Ketika Anda mulai menghitung, Anda mungkin akan terkejut dengan jumlah pelaut yang ada. Total seluruh pelaut di dunia, baik yang melaut dengan tujuan berdagang, industri, atau menangkap ikan untuk tujuan komersial, jumlahnya adalah sepuluh juta orang. Tapi mereka yang hidup dengan para pelaut menggandakan jumlah itu beberapa kali lipat. Dan apabila pada generasi yang lalu, awak kapal dagang didominasi oleh orang Eropa dan Amerika Utara, sekarang orang Asialah yang mendominasi. (Namun sampai sekarang, kebanyakan perwiranya masih orang Barat.)
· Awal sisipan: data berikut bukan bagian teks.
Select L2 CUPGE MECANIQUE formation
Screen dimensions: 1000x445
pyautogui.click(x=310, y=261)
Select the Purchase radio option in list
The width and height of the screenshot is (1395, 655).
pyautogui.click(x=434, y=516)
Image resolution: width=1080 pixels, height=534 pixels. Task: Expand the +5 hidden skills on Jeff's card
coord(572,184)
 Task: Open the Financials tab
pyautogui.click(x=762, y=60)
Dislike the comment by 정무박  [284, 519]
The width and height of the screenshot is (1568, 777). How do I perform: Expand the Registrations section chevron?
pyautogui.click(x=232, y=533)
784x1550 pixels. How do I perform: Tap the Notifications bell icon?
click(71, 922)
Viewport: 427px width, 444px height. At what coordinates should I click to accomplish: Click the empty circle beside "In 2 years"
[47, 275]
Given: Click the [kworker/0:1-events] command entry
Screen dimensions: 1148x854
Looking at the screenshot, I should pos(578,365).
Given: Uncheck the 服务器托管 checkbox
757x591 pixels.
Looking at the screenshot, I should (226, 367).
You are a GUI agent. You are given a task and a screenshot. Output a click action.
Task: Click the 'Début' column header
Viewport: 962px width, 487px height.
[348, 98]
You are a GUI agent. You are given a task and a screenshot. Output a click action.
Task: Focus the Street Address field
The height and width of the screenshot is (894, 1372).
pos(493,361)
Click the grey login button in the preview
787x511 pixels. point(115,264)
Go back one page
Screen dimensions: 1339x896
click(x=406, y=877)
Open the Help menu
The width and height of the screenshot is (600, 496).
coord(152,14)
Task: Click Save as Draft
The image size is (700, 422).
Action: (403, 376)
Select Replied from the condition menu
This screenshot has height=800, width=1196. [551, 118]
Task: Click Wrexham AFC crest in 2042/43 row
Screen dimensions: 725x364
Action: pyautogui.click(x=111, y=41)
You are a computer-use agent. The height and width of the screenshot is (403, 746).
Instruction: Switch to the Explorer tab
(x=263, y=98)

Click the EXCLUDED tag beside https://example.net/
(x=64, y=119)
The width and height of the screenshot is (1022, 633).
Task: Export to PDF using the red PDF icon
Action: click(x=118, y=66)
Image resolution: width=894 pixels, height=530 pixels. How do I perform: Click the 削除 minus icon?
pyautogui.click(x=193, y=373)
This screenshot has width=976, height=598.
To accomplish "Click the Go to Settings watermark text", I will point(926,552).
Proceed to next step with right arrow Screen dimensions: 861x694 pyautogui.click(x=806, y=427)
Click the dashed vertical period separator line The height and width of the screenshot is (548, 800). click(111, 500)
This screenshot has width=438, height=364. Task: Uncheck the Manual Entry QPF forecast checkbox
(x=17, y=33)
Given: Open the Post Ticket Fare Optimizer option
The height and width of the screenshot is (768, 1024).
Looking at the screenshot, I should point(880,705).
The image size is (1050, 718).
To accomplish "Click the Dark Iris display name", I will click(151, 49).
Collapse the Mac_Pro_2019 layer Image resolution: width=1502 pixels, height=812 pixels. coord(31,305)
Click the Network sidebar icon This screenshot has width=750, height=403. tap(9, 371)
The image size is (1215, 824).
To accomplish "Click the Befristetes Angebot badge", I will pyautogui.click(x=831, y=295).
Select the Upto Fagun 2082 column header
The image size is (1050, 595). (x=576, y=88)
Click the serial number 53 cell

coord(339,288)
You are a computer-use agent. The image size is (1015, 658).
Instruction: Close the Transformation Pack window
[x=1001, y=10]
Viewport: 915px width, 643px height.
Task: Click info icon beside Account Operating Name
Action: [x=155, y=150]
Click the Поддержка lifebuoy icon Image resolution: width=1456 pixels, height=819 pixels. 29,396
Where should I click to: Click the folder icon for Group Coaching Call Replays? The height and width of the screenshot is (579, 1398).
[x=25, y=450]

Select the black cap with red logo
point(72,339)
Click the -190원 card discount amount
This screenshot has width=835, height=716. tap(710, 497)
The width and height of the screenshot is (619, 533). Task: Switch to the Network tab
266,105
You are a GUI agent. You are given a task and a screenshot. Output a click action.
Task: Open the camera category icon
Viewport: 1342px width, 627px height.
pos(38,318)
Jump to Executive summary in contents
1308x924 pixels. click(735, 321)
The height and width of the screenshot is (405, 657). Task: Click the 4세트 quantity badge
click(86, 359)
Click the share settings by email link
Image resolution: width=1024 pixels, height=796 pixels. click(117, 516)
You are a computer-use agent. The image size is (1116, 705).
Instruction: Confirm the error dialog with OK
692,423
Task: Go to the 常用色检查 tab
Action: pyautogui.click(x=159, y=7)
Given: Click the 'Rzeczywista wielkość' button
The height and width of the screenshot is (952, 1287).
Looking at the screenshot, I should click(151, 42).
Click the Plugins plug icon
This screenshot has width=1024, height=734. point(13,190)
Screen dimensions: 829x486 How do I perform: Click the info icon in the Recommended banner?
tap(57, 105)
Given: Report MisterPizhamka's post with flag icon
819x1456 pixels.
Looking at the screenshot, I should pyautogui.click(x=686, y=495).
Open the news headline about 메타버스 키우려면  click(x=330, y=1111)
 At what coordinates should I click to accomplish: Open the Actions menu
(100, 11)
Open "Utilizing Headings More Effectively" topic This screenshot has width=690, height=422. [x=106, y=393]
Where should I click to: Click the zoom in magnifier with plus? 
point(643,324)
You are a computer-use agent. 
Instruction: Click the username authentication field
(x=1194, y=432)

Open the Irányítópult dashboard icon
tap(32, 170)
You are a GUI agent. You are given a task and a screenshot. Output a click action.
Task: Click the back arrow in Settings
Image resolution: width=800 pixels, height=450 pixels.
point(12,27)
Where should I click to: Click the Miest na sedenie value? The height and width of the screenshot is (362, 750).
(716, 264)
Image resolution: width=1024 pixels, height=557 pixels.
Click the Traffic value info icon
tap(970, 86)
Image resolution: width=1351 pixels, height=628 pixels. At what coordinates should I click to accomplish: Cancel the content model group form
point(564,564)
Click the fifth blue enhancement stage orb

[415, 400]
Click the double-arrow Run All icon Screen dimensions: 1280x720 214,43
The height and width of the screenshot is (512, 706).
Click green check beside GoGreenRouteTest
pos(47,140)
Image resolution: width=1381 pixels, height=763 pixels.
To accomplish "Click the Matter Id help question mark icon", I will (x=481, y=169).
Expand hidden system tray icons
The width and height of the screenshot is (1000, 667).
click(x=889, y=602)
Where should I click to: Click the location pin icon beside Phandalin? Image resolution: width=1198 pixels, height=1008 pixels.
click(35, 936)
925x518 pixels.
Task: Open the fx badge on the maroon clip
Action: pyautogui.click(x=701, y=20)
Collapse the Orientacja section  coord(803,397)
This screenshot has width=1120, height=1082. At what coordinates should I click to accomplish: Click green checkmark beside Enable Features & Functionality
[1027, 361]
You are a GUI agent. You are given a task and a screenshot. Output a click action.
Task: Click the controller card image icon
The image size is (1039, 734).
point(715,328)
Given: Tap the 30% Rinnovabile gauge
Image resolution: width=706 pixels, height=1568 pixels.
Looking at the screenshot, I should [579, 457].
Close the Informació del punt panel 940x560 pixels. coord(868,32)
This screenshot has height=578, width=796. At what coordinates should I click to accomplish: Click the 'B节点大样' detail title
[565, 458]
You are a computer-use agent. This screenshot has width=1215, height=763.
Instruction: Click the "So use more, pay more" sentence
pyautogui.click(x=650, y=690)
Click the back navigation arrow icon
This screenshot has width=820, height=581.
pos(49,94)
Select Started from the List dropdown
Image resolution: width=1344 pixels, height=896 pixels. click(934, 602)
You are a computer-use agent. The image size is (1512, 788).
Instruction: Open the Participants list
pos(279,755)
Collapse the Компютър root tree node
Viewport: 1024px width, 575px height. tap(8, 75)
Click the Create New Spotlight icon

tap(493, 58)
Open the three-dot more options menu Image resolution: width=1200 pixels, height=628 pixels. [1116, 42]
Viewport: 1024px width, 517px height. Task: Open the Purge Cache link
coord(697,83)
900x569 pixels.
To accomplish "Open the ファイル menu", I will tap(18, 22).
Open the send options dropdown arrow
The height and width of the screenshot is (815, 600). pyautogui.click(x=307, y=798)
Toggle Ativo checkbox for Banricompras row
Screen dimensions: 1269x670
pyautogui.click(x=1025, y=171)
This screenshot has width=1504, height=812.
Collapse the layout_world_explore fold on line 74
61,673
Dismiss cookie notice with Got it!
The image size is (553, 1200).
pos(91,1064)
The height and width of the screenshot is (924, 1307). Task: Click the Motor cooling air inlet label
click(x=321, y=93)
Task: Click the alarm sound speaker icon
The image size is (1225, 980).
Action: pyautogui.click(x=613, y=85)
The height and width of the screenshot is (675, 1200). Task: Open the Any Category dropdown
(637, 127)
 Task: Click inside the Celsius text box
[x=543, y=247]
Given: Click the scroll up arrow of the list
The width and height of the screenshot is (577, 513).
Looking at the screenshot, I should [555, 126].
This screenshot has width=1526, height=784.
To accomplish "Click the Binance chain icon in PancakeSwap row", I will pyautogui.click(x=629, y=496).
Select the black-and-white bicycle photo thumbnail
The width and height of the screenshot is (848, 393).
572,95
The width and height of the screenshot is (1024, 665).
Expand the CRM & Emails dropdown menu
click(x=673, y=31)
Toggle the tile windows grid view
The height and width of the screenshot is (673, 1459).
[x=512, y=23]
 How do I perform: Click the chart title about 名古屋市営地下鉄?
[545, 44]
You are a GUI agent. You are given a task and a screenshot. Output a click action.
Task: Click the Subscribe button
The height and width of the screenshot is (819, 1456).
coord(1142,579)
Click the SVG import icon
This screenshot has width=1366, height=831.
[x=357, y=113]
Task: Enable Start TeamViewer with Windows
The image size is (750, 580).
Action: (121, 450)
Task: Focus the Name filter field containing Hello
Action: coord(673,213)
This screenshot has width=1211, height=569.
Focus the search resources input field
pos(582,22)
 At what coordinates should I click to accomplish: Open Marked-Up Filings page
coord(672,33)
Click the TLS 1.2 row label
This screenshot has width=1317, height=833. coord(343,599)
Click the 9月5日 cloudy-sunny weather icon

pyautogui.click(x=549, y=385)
Etnis yang paling banyak menjadi pelaut adalah orang Filipina. Lalu diikuti oleh orang Korea, Cina (dari Taiwan, Hong Kong, dan Republik Rakyat Cina), kemudian Indonesia, India, Pakistan, dan Burma. Kebanyakan orang itu, seperti yang dapat diduga, berasal dari latar belakang Islam, Hindhu, Budha, Shinto, Marxis, atau animisme.

Kebutuhan Para Pelaut

Ahli sosiologi menyebut kapal lebih kepada sebuah "institusi murni" yang mengapung, daripada sebuah penjara atau asrama. Samuel Johnson pernah mengatakan bahwa pelaut itu seperti narapidana, dengan risiko tenggelam. Ungkapan bahwa "para pelaut itu mengelilingi dunia tanpa benar-benar merasakannya" menyiratkan bahwa dalam sejarahnya, para pelaut banyak diekploitasi oleh orang-orang yang oportunis ketika berada di pelabuhan.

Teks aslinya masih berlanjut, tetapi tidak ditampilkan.